Serra focused on the word “imminent” and its meaning in terms of the federal law Coronado is being tried under. On Aug. 1, 2003, during a Q&A after a talk in Hillcrest, Coronado demonstrated how, in his more radical days, he built crude incendiary devices out of juice jugs. For Coronado to be guilty of breaking the law, Serra said, the the jury must be convinced that he intended for the demonstration to motivate someone in the audience to go out and immediately commit a lawless action (”imminent=immediate” was displayed on an overhead screen during part of Serra’s speech). “If the person has time to reflect,” Serra said, “it becomes then the actions of that individual” and not an immediate response to what Coronado said.

To illustrate his point about inciting “imminent lawless action,” Serra did re-enactments of historical protests. He started with the Boston Tea Party.

“The English are robbing us blind!” Serra said. “They bring the tea in, they charge us outrageous prices! We must strike back! I will do everything in my means to oppose this taxation without representation! Bloodsucking taxation!”

This, Serra explained, is protected speech—you can rail all you want against a perceived injustice as long as you don’t incite others to commit a violent act. (We’ll forgive Serra the fact that the First Amendment to the Constitution had not yet been drafted when the Boston Tea Party happened. It should be noted that Serra’s also, on principle, a tax evader.)

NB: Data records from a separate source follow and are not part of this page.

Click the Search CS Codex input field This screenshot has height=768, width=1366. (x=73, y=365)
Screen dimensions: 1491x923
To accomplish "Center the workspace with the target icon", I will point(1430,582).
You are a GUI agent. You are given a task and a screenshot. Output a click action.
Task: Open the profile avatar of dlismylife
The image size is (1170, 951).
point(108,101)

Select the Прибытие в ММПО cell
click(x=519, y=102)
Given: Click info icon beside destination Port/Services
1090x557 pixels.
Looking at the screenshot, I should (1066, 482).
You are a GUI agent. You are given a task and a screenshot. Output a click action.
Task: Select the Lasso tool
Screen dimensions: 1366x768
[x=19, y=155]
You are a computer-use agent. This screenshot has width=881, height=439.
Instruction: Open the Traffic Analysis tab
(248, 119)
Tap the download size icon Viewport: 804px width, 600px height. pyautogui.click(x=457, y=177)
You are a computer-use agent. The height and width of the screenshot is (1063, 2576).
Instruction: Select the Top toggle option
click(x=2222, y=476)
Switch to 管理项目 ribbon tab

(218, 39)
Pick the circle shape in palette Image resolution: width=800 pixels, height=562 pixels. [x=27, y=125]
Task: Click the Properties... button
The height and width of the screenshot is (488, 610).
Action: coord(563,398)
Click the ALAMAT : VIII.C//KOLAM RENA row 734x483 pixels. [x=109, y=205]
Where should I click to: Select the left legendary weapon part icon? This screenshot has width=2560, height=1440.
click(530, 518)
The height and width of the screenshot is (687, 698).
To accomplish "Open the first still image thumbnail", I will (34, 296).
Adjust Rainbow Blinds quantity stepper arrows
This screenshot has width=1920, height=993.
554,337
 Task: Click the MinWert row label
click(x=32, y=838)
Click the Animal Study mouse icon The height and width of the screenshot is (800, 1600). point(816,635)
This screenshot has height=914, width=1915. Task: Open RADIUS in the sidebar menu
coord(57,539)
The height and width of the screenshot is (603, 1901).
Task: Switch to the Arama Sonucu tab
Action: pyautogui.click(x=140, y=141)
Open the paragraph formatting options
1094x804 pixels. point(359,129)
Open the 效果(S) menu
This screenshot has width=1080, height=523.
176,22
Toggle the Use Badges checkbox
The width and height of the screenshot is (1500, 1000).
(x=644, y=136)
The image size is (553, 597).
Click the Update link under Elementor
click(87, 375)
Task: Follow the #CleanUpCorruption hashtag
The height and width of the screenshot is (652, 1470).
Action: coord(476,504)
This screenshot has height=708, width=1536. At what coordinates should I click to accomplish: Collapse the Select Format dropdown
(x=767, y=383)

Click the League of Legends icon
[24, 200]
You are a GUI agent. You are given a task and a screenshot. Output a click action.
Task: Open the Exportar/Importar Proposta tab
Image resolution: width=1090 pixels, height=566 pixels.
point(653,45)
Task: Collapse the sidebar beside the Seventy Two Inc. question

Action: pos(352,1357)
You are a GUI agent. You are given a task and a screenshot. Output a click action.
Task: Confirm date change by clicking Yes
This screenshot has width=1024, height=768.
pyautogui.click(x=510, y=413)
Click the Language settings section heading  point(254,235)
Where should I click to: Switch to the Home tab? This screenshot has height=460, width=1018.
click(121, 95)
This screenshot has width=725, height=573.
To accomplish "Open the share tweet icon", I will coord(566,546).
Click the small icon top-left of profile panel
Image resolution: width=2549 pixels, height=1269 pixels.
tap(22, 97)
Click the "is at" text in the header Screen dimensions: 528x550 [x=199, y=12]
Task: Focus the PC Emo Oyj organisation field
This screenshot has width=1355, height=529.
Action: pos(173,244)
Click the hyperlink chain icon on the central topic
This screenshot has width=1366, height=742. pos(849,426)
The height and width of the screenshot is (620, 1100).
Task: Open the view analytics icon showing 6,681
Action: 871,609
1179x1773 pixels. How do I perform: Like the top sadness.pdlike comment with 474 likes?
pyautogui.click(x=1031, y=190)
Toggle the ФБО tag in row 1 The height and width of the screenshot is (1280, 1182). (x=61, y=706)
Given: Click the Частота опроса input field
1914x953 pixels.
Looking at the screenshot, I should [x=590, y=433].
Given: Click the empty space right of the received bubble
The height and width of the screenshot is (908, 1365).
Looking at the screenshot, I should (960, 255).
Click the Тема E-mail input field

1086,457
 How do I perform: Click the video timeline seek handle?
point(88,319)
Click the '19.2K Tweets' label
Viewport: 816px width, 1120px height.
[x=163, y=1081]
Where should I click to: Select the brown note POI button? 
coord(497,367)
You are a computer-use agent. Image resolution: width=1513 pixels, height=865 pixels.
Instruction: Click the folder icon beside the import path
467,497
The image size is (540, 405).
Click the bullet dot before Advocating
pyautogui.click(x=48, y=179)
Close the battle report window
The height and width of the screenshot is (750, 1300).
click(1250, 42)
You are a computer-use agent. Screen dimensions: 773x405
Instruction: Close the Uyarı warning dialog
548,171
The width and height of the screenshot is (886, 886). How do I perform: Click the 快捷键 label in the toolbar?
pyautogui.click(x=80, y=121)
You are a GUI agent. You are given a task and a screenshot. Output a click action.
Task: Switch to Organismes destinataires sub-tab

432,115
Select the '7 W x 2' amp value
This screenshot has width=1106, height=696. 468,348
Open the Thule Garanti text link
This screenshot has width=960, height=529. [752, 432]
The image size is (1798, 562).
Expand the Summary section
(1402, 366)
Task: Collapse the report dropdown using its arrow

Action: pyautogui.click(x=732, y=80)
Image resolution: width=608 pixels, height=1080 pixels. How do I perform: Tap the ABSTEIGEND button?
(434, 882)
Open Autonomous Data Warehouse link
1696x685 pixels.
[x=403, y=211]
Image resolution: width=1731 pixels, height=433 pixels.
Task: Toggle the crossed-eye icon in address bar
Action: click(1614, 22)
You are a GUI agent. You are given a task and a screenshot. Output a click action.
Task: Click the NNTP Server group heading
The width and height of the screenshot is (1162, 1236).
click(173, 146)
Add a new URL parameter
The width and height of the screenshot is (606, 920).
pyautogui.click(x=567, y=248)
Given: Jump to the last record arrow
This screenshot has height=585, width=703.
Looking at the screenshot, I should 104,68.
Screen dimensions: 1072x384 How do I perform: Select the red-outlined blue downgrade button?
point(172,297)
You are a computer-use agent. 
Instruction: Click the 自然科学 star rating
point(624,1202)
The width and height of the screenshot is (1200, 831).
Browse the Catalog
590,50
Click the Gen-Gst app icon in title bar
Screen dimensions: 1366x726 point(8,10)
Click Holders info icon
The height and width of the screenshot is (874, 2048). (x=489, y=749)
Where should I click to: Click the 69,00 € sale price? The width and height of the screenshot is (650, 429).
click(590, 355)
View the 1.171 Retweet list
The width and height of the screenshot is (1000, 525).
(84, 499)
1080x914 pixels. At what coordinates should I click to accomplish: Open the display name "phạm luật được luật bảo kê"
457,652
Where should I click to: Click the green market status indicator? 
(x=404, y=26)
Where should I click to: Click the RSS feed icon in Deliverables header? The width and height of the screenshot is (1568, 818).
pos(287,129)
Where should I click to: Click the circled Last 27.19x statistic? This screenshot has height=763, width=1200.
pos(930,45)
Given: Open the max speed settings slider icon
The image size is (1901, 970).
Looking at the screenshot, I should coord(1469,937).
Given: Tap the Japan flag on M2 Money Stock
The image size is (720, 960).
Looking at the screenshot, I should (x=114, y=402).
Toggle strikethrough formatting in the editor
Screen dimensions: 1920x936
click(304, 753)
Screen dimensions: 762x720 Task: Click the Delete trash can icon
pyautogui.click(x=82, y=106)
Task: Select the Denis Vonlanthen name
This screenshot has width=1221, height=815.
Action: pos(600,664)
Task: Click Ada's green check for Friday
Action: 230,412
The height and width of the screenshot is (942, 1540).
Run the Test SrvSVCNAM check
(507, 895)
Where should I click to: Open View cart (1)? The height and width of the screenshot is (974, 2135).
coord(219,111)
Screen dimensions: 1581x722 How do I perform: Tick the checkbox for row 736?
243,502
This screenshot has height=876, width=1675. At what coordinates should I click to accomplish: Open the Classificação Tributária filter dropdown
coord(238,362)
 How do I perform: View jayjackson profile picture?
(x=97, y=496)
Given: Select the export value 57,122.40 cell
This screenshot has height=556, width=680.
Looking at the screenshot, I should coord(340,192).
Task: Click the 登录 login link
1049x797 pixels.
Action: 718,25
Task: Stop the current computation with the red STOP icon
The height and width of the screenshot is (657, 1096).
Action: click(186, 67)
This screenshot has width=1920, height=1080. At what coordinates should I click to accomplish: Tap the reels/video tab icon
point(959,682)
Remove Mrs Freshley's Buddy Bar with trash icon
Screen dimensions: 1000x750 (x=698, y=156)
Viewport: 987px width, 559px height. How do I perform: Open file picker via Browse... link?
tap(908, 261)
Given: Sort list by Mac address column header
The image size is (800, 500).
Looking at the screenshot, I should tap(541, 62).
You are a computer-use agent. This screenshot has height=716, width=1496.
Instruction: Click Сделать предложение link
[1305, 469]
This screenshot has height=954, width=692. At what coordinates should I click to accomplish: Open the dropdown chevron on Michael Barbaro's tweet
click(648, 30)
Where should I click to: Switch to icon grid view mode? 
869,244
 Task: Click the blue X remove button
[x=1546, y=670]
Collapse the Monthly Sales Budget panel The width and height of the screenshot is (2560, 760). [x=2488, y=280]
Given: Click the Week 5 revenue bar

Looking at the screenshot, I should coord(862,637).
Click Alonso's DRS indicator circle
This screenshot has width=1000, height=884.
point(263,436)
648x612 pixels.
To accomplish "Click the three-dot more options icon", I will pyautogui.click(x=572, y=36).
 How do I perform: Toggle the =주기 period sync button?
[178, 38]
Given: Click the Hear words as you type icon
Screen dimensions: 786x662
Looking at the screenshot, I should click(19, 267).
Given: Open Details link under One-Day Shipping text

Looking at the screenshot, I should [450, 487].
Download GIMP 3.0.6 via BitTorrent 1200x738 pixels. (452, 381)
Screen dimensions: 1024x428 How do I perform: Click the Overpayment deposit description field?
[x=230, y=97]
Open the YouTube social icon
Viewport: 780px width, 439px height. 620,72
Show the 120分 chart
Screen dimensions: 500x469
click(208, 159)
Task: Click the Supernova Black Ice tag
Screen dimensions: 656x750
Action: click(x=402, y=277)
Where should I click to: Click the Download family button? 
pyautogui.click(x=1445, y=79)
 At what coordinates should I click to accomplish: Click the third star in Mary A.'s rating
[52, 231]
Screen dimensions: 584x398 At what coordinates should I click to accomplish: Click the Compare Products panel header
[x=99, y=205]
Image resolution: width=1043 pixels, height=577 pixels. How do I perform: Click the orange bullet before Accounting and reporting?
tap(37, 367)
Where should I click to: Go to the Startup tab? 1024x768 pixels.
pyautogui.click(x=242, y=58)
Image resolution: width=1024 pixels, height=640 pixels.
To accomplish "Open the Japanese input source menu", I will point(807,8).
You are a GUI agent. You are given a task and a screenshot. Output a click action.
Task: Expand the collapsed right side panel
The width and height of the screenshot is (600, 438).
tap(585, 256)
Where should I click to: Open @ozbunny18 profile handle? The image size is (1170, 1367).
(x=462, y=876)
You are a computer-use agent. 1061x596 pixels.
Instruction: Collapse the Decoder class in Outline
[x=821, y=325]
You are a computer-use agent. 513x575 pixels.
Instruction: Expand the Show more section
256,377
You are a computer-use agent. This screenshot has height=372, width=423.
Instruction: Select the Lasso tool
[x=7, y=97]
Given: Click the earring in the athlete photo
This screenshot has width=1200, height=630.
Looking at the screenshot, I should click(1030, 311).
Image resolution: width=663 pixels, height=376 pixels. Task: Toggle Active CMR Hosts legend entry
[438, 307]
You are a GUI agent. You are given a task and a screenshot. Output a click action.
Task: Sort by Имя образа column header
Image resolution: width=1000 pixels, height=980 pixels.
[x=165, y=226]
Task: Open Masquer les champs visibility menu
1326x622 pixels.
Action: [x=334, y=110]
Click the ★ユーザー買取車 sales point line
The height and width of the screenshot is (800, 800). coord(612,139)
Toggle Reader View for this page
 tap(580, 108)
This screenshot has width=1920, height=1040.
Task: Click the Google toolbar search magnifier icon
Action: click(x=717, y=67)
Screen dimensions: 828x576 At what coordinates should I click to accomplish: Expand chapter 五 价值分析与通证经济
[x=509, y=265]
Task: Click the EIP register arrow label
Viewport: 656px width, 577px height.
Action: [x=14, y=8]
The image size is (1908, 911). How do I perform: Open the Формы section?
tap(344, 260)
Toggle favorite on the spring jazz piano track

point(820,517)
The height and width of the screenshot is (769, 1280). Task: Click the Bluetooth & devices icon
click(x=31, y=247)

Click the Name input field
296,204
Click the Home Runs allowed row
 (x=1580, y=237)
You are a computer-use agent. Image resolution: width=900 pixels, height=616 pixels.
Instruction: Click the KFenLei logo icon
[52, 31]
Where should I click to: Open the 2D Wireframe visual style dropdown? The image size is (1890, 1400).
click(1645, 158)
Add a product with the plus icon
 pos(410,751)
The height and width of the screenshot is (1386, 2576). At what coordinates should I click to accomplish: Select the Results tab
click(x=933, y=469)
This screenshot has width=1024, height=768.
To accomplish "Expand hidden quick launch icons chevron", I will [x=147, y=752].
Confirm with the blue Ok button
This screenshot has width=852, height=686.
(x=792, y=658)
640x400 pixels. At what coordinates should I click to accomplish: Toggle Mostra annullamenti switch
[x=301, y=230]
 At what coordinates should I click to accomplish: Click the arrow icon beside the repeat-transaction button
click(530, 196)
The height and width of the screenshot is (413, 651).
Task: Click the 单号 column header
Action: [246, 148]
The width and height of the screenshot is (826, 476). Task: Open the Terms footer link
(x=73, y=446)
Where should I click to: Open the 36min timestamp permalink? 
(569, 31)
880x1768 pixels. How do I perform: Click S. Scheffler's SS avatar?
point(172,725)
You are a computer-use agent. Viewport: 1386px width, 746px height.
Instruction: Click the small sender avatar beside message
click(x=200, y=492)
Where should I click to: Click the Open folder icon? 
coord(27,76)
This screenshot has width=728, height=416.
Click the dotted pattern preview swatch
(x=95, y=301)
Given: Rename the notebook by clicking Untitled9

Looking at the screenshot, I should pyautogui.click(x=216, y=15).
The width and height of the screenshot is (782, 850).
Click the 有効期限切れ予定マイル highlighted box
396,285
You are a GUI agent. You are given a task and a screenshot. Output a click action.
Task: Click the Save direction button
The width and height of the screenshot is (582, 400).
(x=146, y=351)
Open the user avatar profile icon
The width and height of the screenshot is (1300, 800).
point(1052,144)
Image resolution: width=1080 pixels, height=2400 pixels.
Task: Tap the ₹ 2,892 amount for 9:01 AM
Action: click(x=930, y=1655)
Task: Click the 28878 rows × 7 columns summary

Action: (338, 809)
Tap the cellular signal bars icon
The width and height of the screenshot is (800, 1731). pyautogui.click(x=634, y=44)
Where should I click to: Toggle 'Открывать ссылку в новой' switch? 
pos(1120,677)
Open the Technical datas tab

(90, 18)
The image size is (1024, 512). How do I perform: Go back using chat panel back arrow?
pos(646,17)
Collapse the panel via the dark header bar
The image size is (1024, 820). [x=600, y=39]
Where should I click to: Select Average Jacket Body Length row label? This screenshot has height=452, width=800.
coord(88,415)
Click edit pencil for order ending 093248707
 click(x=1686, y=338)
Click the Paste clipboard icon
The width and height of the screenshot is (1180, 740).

An example of unprotected speech, Serra said, would be: “Follow me my good people and we will throw the tea into the sea!”

“It’s calculated to produce imminent, immediate action,” he said. “That’s not the case, not the case [with Coronado].”

Serra told the jury that Coronado’s past actions (he did five years in federal prison for a 1995 arson attack on a Michigan State University animal-testing lab) shouldn’t be used to determine his intent on Aug. 1, 2003. He also emphasized that even though jurors might not agree with Coronado’s personal ideology, the First Amendment “allows everyone to express their ideology; that’s the beauty of a free society.” He quoted Voltaire: “I disapprove of what you say, but I will defend to the death your right to say it.”

He called the prosecution’s focus on an early morning arson fire that happened hours before Coronado arrived in San Diego “a red herring.” Affiliates of eco-saboteur group, the Earth Liberation Front, claimed responsibility for the fire, but Coronado said he didn’t know about it until reporters approached him at the Hillcrest talk. No one’s been named a suspect in the fire, and Coronado’s not on trial for the arson.

Serra also pointed to 9/11 and its impact on the public’s perception of law enforcement—and likewise law enforcement’s perception of its own role.

“Fear for our safety is a fundamental instinct,” he said. “We are beholden to law enforcement. They encircle and protect us. Therefore, what law enforcement wants, law enforcement gets.” That mindset, Serra argued, “Ultimately wreaks havoc on the pursuit of justice.”